In addition to the aforementioned pathways, additional evidence to explain blindsight comes from fMRI studies that have demonstrated activation of extrastriate areas that are capable of detection, analysis, and recognition in forced-choice tasks involving non-consciously perceived stimuli in the blind visual field of hemianopic patients (Goebel et al., 2001). Current research on the neuroanatomic basis of blindsight is principally concerned with understanding the links among lesion location, lesion side, and conscious and non-conscious perception in the entire visual field in experimental or daily life settings (Cowey, 2010).
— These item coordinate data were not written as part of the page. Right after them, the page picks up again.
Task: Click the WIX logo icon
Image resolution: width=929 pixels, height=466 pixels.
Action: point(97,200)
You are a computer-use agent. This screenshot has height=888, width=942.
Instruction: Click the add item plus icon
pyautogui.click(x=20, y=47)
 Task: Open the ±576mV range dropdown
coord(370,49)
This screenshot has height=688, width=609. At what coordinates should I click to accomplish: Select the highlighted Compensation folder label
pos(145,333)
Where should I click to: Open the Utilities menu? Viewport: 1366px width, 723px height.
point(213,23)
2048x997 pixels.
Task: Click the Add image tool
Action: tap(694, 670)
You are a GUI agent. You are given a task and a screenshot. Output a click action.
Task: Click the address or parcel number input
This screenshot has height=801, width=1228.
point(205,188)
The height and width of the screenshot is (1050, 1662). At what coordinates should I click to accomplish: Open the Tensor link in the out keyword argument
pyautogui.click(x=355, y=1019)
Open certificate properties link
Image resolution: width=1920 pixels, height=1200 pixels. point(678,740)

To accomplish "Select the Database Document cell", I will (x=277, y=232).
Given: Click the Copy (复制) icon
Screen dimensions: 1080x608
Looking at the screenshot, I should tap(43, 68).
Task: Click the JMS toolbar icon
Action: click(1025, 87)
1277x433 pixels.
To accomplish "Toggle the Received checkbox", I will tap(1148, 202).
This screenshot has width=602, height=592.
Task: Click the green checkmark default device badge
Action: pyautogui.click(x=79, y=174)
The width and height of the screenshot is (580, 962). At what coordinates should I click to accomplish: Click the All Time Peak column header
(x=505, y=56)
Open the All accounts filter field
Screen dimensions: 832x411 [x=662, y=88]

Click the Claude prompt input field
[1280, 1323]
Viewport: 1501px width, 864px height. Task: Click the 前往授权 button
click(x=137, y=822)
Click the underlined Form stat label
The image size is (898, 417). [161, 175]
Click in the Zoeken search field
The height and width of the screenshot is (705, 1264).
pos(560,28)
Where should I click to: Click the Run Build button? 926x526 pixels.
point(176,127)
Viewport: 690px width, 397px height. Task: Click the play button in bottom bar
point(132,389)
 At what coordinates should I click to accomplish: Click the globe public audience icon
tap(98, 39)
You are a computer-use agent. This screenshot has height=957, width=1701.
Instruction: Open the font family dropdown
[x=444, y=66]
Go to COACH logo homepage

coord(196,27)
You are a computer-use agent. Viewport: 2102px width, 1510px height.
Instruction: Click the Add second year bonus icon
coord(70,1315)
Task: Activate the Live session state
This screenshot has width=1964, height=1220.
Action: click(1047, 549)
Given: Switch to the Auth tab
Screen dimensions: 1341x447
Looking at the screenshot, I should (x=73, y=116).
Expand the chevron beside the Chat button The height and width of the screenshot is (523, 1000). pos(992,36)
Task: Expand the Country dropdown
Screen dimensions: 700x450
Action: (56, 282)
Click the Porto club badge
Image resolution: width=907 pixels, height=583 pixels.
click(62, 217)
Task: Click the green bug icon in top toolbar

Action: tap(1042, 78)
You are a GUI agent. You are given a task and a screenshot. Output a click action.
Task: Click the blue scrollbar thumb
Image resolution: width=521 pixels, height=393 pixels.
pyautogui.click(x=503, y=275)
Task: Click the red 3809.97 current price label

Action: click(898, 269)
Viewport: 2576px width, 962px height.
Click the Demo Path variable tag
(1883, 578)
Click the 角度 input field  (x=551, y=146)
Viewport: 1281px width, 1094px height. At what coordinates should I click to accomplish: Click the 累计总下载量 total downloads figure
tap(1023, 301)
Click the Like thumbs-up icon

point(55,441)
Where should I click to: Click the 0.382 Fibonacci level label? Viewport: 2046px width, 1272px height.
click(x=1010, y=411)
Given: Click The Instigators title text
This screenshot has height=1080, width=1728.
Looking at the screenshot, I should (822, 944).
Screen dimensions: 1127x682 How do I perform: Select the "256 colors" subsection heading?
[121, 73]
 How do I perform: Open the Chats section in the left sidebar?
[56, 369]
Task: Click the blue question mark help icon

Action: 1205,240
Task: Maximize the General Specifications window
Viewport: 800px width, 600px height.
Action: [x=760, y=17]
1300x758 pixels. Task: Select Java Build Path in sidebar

Less-Studied Consequences of Unilateral Occipital Lesions

Ipsilesional Deficit in Hemianopic Patients: Sightblindness

Several studies proposed that the ipsilesional visual field (IVF) might not be completely healthy in hemianopic patients. Indeed, Hess and Pointer (1989) proposed that spatial and temporal sensitivities in the IVF of hemianopic patients were lower than in control subjects. In the same vein, Clatworthy et al. (2013) showed that hemianopic patients present visual contrast sensitivity deficits in their IVF. Similarly, Rizzo and Robin (1996), and Poggel et al. (2011), suggested that hemianopic patients can exhibit lower sensitivity to signals, compromised processing of temporal information and longer reaction times in both hemifields, as compared to control participants. Regarding visual detection and analysis, Paramei and Sabel (2008) reported that these patients exhibited diminished abilities to detect fragmented targets among a noisy background in the IVF, whereas Schadow et al. (2009) found deficits in the early and late visual processing of Gestalt patterns in the IVF. More recently, Bola et al. (2013b) confirmed these findings and reported processing-speed deficits in a simple detection task in the IVF. The authors termed this phenomenon sightblindness, as the reverse situation of blindsight (Bola et al., 2013a): the former refers to visuo-attentional deficits in the IVF, whereas the latter refers to residual (although implicit) visual abilities in the contralesional visual field (CVF) that are highlighted in forced-choice tasks (e.g., Weiskrantz et al., 1974). Conversely to the case of blindsight, which has been extensively studied in hemianopia patients, vision quality in the central visual field and in the IVF of these patients has scarcely been assessed, and moreover, it has traditionally been assumed to remain intact. However, as recently proposed, neither the central visual field (Cavézian et al., 2010; Perez et al., 2013), nor the IVF of hemianopic patients (Bola et al., 2013a,b, Clatworthy et al., 2013; Cavézian et al., 2015) actually appear to be fully intact or functional. Moreover, as we recently proposed, and as discussed below, the nature of the task, the type of stimulus and the side of the occipital lesion might determine the central and ipsilesional visual deficit in hemianopic patients (Cavézian et al., 2010, 2015; Perez et al., 2013). These asymmetries confirm and extend previous findings from visual scene analyses in healthy subjects.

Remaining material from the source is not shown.